▸ **THE PROBLEM**:
With the pictures omitted, print exactly the lines below, from the one containing "How do I perform: Open the گفتگو menu entry?" through the one containing "You are a GUI", and nothing else.

━━━━━ MATERIAL PROVIDED ━━━━━

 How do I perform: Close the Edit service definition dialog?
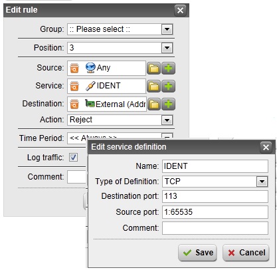(266, 147)
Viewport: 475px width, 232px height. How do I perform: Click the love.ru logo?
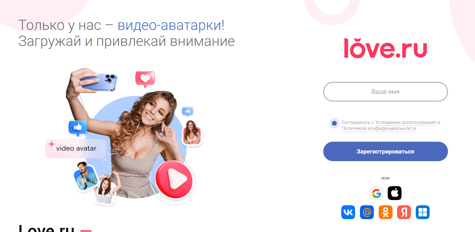click(385, 48)
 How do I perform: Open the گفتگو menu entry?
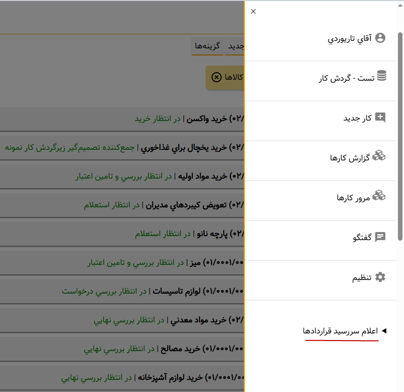click(x=362, y=237)
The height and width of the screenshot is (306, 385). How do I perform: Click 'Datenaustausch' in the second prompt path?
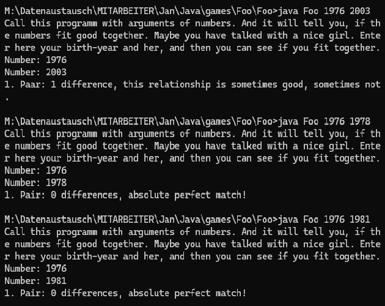(x=56, y=122)
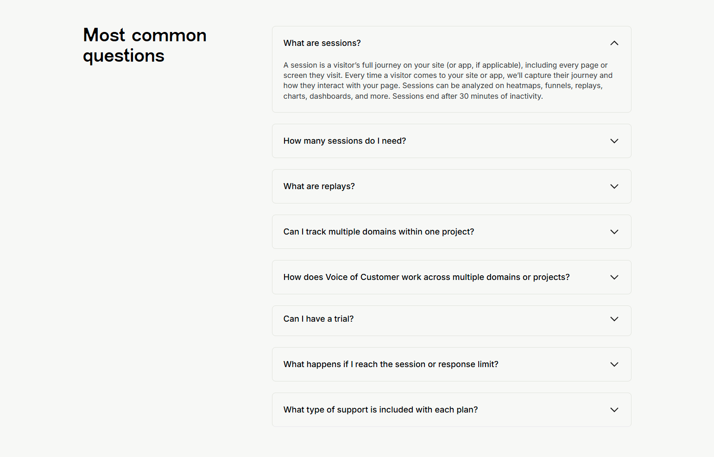Select the "Most common questions" heading
714x457 pixels.
145,45
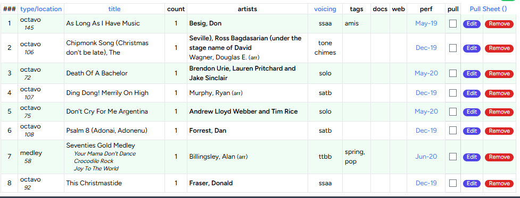This screenshot has height=198, width=520.
Task: Remove the This Christmastide entry
Action: pyautogui.click(x=499, y=184)
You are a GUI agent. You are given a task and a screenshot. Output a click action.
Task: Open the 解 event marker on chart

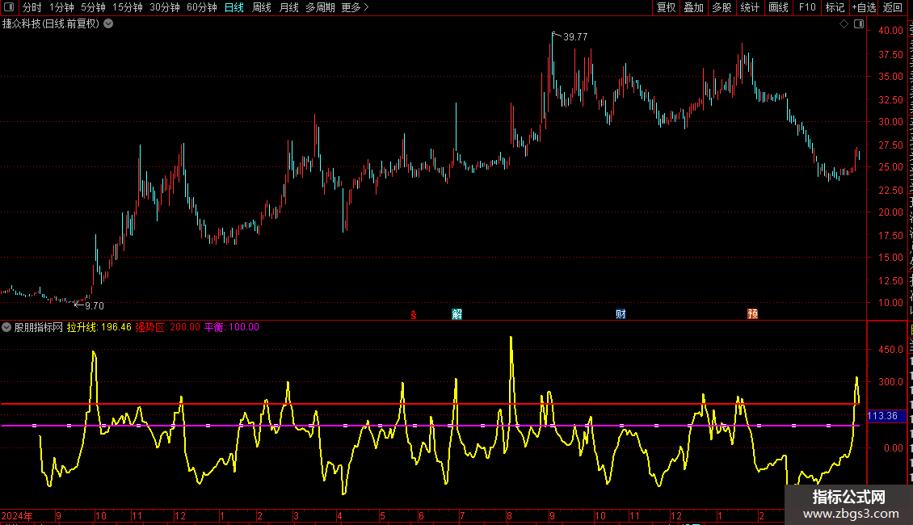pyautogui.click(x=457, y=314)
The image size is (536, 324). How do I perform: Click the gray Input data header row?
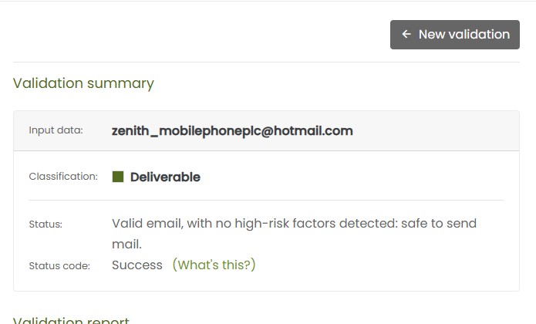pyautogui.click(x=432, y=130)
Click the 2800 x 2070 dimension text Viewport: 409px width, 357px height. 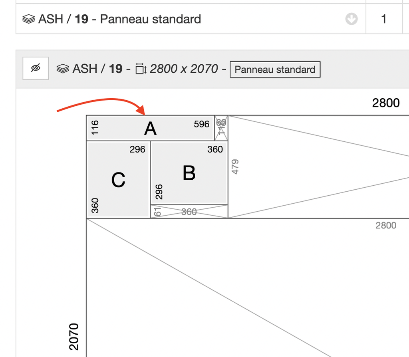tap(184, 69)
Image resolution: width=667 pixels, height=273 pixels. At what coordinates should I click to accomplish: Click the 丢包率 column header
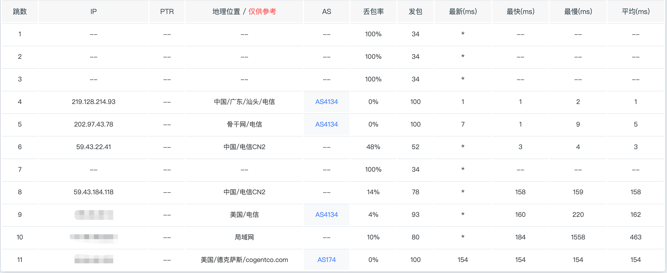coord(373,12)
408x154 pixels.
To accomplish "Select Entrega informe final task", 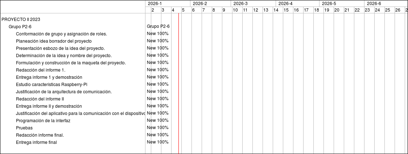I will tap(36, 142).

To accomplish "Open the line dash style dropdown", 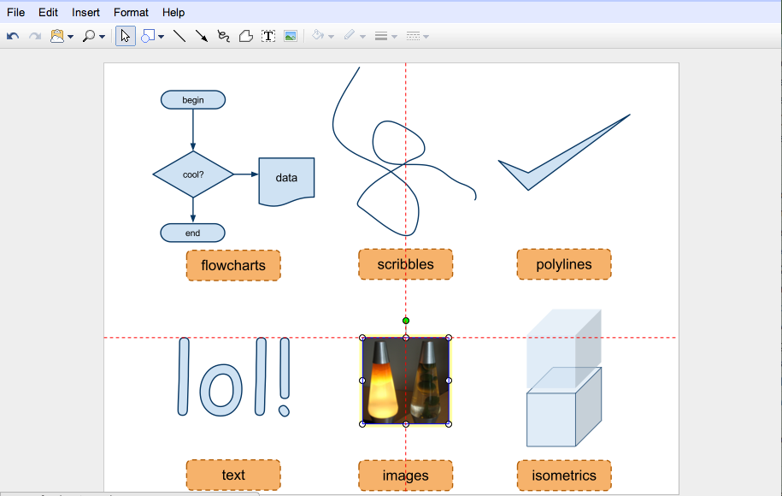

━━━━━

▸ **EXPECTED OUTPUT**:
 How do I perform: Open the گفتگو menu entry?
click(x=362, y=237)
The height and width of the screenshot is (306, 385). How do I perform: Click 'Datenaustausch' in the second prompt path?
(x=56, y=122)
Select the "Most common questions" heading
714x457 pixels.
145,45
This screenshot has height=198, width=520.
Task: Remove the This Christmastide entry
Action: pyautogui.click(x=499, y=184)
You are a GUI agent. You are given a task and a screenshot. Output a click action.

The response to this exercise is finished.